The new model provides an improved fit for the observed concentrations; however, the predicted concentrations were found to be lower than the observed concentrations above the target concentration of 1,000 ng/mL. This deviation may be due to slight nonlinearity of the landiolol PK profile, and could be the limitation of the model.

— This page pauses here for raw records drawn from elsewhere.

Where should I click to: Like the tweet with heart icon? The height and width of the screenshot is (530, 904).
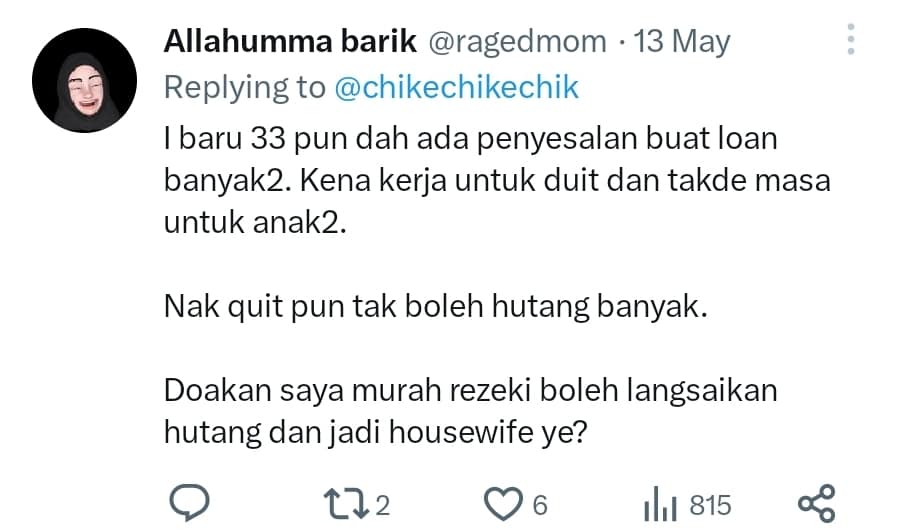(x=502, y=504)
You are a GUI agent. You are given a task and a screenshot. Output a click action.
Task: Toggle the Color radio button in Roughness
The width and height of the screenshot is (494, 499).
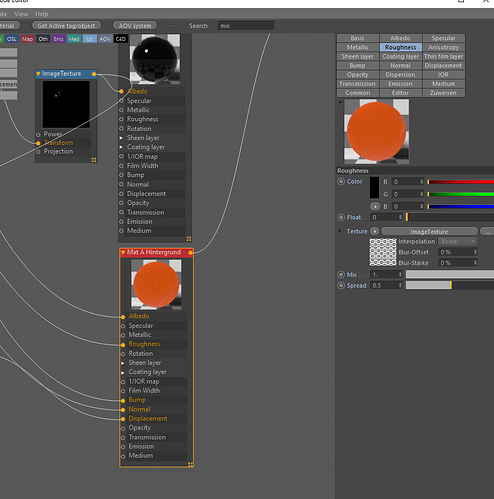click(341, 181)
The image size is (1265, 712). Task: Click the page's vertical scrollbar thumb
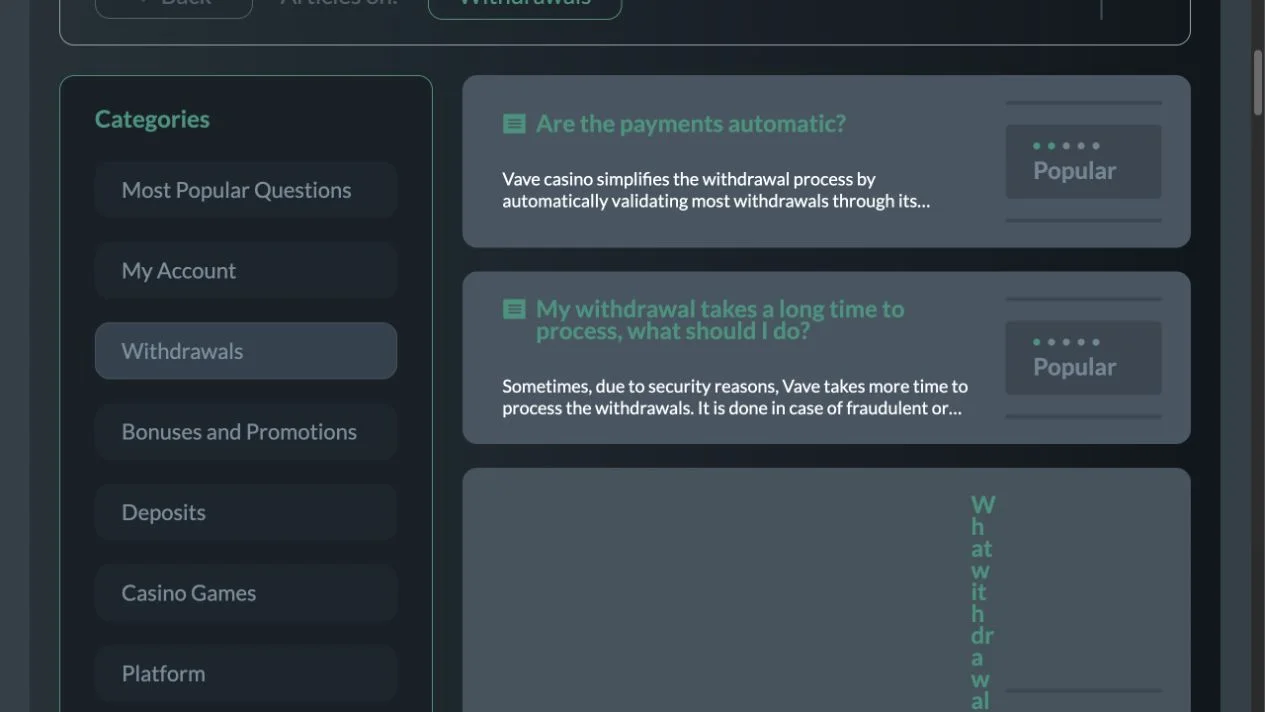tap(1258, 83)
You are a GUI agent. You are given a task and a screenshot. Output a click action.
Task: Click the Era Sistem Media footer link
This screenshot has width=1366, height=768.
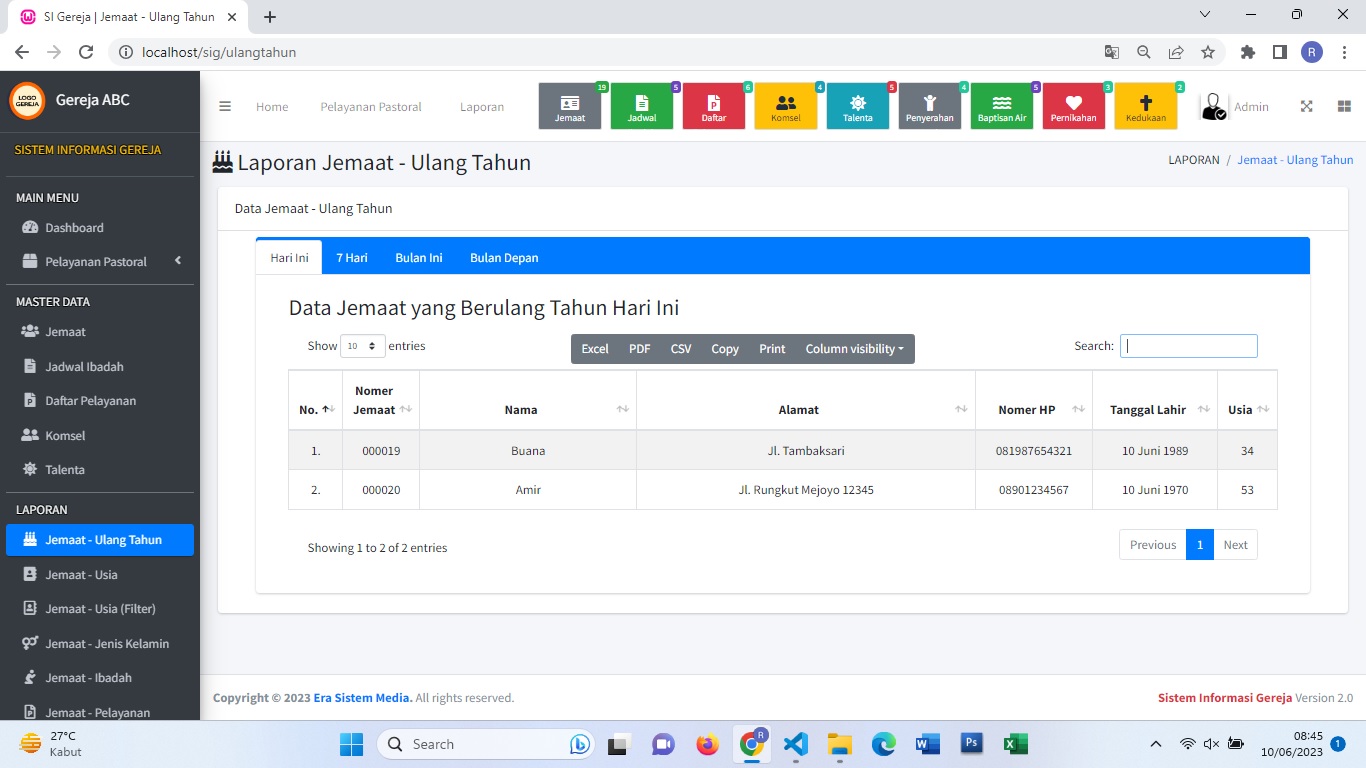pos(362,698)
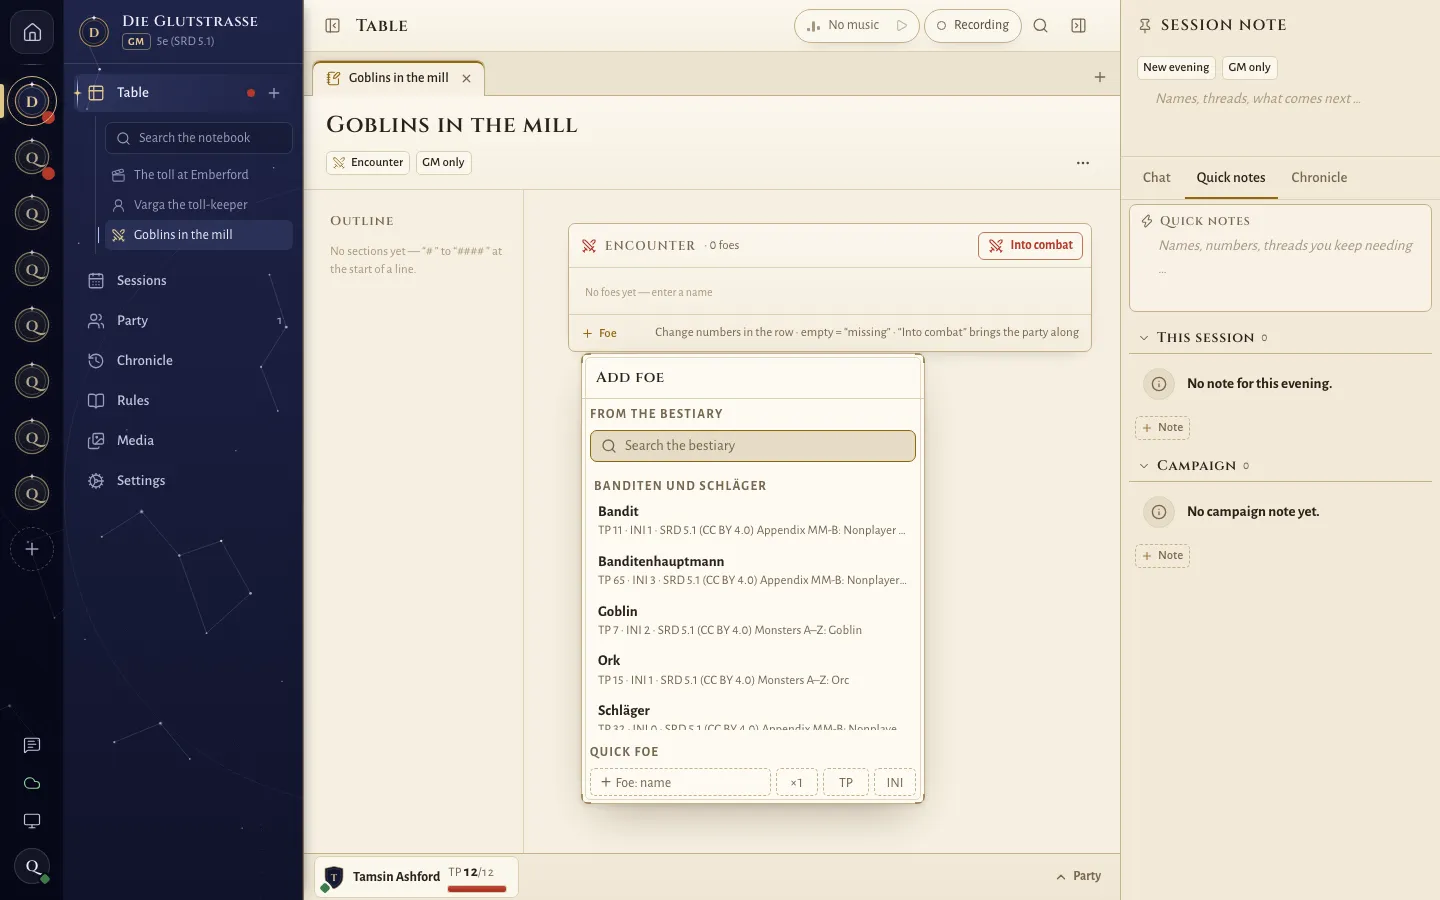Collapse the left sidebar panel icon
1440x900 pixels.
tap(333, 26)
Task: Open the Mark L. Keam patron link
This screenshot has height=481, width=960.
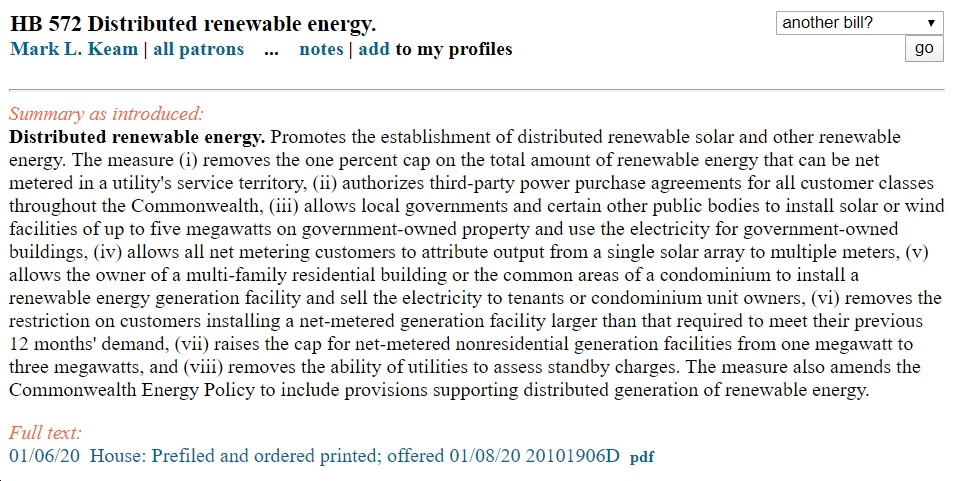Action: [x=74, y=49]
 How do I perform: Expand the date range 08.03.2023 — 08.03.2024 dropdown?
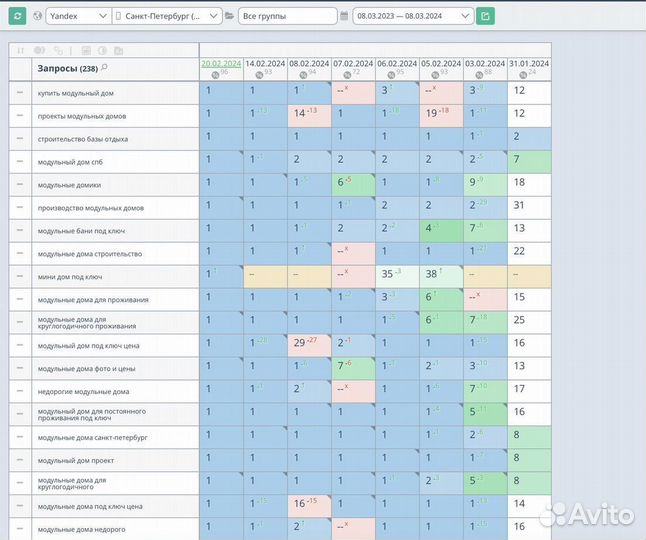click(412, 16)
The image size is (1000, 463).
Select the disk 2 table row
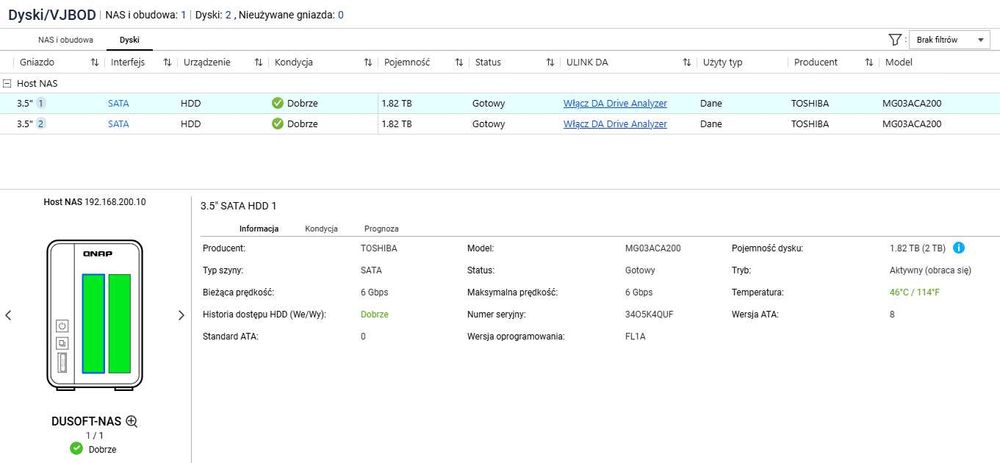point(500,124)
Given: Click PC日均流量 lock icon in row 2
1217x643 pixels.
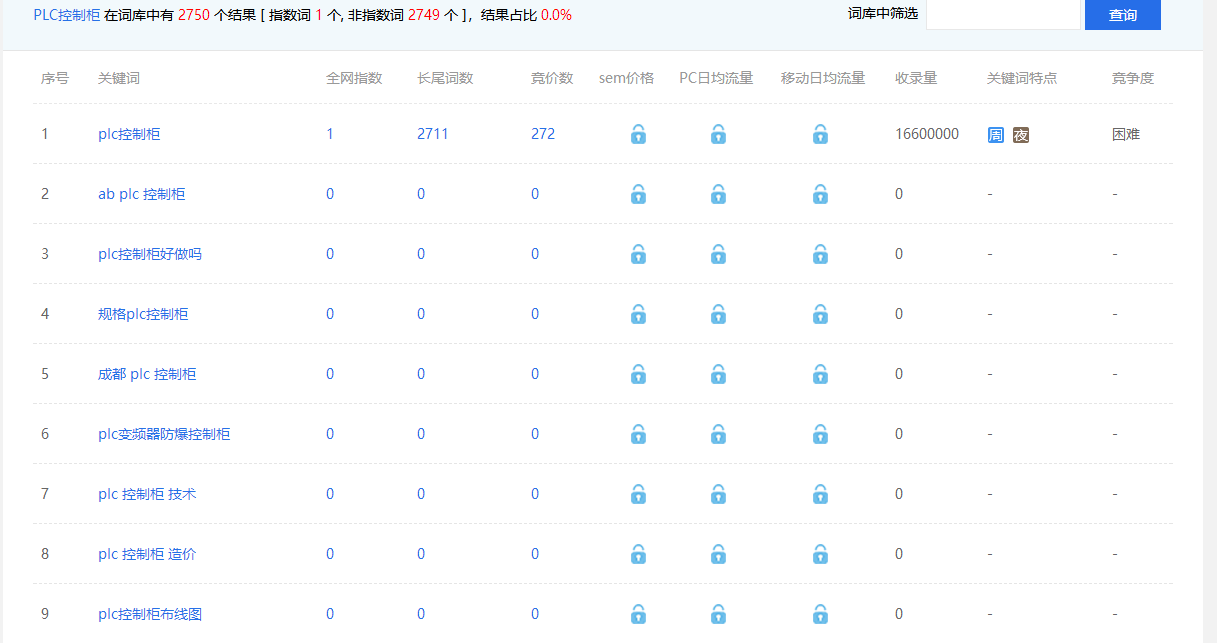Looking at the screenshot, I should (718, 194).
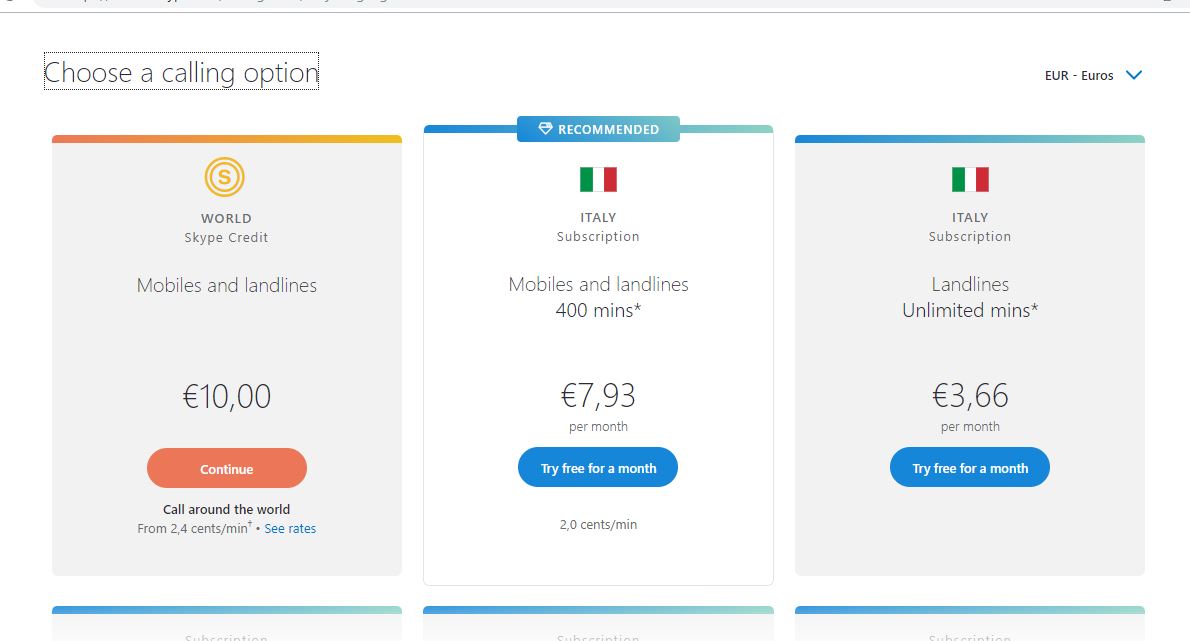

Administration by TCI has proven useful for anesthetics,1214 and cardiovascular agents are considered to be similar to anesthetics.15 In this study, PK parameters obtained from healthy volunteers were used in the TCI system. Despite the use of PK parameters of healthy volunteers, the predicted concentrations were reasonably close to the observed concentrations in patients. Therefore, administration of landiolol hydrochloride using the TCI system was useful. However, the predicted concentration using the PK parameters derived from data on patients was more accurate. Consequently, the development and selection of appropriate PK parameters are more important for increasing the accuracy of TCI. Since the concentration of landiolol is subject to change as a result of the continuous infusion dose and because of its rapid action and ease of titration, the merit of TCI is not as great as for long-acting anesthetics. Nevertheless, landiolol TCI does have some merit: as with remifentanil (the short-acting anesthetic metabolized by esterase), TCI enables administration based on the concentration that prevents unnecessary overdose as a result of continuous infusion.13

With respect to the hemodynamics, BP decreased in patients during the study and a pressor was required. The decrease in BP and subsequent necessity of a pressor were attributable to the use of anesthesia; remifentanil was administered by TCI to prevent the changes in hemodynamics in response to surgical stimuli. The HR significantly decreased after the initial administration of landiolol hydrochloride and remained constant throughout the study. Taken together, in spite of the temporary increase in landiolol concentration, the present study suggests that landiolol can be used safely in patients with normal HR, and that TCI was a safe and useful option for the landiolol administration. The final goal for use of landiolol in patients with PAD is improvement in outcome. Regarding hemodynamic effects, this study only revealed that the decrease in BP was within a permissible range and that HR was maintained at a low rate and within a safe range. Further study is needed to reveal the effects on cardiac events and mortality.

Conclusion

TCI of landiolol hydrochloride is useful for controlling HR, and the landiolol PK parameters are best described by a two-compartment model with ALAG. V1 and CL of landiolol in patients with PAD were approximately 64% and 84%, respectively, of those in healthy volunteers.

Acknowledgments

This work was supported by JSPS KAKENHI Grant Number 23791680. Support was also provided from institutional and/or departmental sources. Pure landiolol hydrochloride and ONO-SA-137 for the internal standards were kindly provided by the Ono Pharmaceutical Co., Ltd., (Osaka, Japan).

Disclosure

Susumu Nakade and Naoki Honda, who conducted the population pharmacokinetic analysis using fixed data supplied by Asahikawa Medical University, are employees of the Ono Pharmaceutical Co., Ltd. (Osaka, Japan), which sells landiolol hydrochloride in Japan. The authors report no other conflicts of interest in this work.